僕もまるでお姫様を救って脱出する物語の主人公のようで、楽しかったからアヤちゃんと同じように笑った。
しばらく走ると、さすがに疲れてきたし、暑くなってきたから足を止めた。
「誰も追いかけてきてないな」
「ていうか誰か追いかけてきてた?」
「…さあ?」
僕とアヤちゃんは目を合わせて吹き出した。
「あははははははははは」
無我夢中で走っていたけど、気付けばそこは近くの公園だった。ベンチに腰をおろす。
すると、計ったようなタイミングで大きな破裂音がして夜空が輝いた。花火だ。
「わあ!」
僕らは揃って声を上げて空を見上げた。
真っ黒な空が、様々な色の花に何度も染め上げられる。
一発一発花火が上がるたびに、僕らは声をあげて手を叩いて飛び上がった。
今まで何度も見たけど、こんなに楽しくて綺麗な物だとは知らなかった。
そしてそれは一緒に見る人がアヤちゃんだからなんだ。
さっき気付いたけど、これが恋なんだな。
いつかは僕も恋をするんだろうっておぼろげに思っていたけれど、恋をするだけでこんなに楽しくなれるなら、恋人同士になれたらもっと楽しいんだろう。

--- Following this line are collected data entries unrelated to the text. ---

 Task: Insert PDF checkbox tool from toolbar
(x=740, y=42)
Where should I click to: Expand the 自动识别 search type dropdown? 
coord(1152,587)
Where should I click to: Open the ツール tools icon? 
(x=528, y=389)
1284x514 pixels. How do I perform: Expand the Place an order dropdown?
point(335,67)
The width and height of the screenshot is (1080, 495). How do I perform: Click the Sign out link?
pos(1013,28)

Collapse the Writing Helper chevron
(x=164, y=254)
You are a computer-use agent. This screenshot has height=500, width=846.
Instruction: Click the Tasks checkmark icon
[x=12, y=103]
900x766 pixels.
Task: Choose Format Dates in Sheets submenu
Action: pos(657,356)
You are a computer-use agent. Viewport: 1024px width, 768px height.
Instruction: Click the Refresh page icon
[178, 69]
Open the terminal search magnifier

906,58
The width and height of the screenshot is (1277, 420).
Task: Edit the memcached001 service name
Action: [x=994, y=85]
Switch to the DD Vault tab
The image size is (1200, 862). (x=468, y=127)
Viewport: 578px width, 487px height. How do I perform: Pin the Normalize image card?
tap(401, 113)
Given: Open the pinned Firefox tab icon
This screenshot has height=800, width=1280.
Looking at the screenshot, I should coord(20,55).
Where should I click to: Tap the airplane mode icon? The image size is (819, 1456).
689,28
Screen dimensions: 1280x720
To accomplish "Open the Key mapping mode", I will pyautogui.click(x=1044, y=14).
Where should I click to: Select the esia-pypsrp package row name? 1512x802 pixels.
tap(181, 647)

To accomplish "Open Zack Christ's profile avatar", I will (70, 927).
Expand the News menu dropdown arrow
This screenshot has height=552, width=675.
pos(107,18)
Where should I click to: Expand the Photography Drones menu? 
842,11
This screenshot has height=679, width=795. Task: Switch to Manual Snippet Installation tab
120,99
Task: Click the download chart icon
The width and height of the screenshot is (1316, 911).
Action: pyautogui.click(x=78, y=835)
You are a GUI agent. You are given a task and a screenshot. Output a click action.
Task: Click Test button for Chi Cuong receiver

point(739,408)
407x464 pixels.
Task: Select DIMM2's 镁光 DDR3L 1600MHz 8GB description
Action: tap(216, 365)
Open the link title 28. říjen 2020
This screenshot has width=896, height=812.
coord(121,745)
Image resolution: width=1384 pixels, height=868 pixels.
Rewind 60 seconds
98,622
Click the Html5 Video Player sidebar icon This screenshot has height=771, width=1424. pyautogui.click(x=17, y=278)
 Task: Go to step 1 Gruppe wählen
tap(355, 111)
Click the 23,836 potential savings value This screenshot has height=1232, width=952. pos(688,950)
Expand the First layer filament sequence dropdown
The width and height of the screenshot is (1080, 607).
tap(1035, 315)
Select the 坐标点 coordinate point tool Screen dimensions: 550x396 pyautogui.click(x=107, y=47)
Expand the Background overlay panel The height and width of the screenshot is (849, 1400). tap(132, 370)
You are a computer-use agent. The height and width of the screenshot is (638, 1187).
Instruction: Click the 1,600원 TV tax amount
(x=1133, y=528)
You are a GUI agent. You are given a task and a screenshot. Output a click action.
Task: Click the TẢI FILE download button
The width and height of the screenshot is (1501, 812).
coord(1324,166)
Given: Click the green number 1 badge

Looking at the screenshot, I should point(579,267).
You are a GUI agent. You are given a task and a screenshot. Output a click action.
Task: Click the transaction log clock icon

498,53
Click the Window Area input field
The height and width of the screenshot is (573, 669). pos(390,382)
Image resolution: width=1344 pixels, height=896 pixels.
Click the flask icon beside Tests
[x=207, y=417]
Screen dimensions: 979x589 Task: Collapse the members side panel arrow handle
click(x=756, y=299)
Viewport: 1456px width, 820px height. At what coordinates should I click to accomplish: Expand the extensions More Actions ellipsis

告白の仕方はわかっている。たった一言を相手に言えばいいだけだ。
でも、ロマンチックなタイミングで言わないとダメなんだ。
毎年この花火大会の最後は、夜空全てを覆うような大きな花火で終わる。
この最後の花火が上がったら、アヤちゃんに言おう。
僕の決意なんて知らずに、アヤちゃんは無邪気にはしゃいでいる。
僕の心臓は破裂しそうなほどドキドキしていた。花火が上がるたびにドクンッて心臓が跳ね上がる。
「凄く綺麗だね!」
アヤちゃんが僕に笑いかけた。それだけで不思議とあれだけうるさかった心臓が落ち着いて、決意だけが残った。
そして次の瞬間、大きな花火が夜空の全てを覆った。
こんな初恋したいなと妄想しました。
優しい気持ちになってくれればと思います。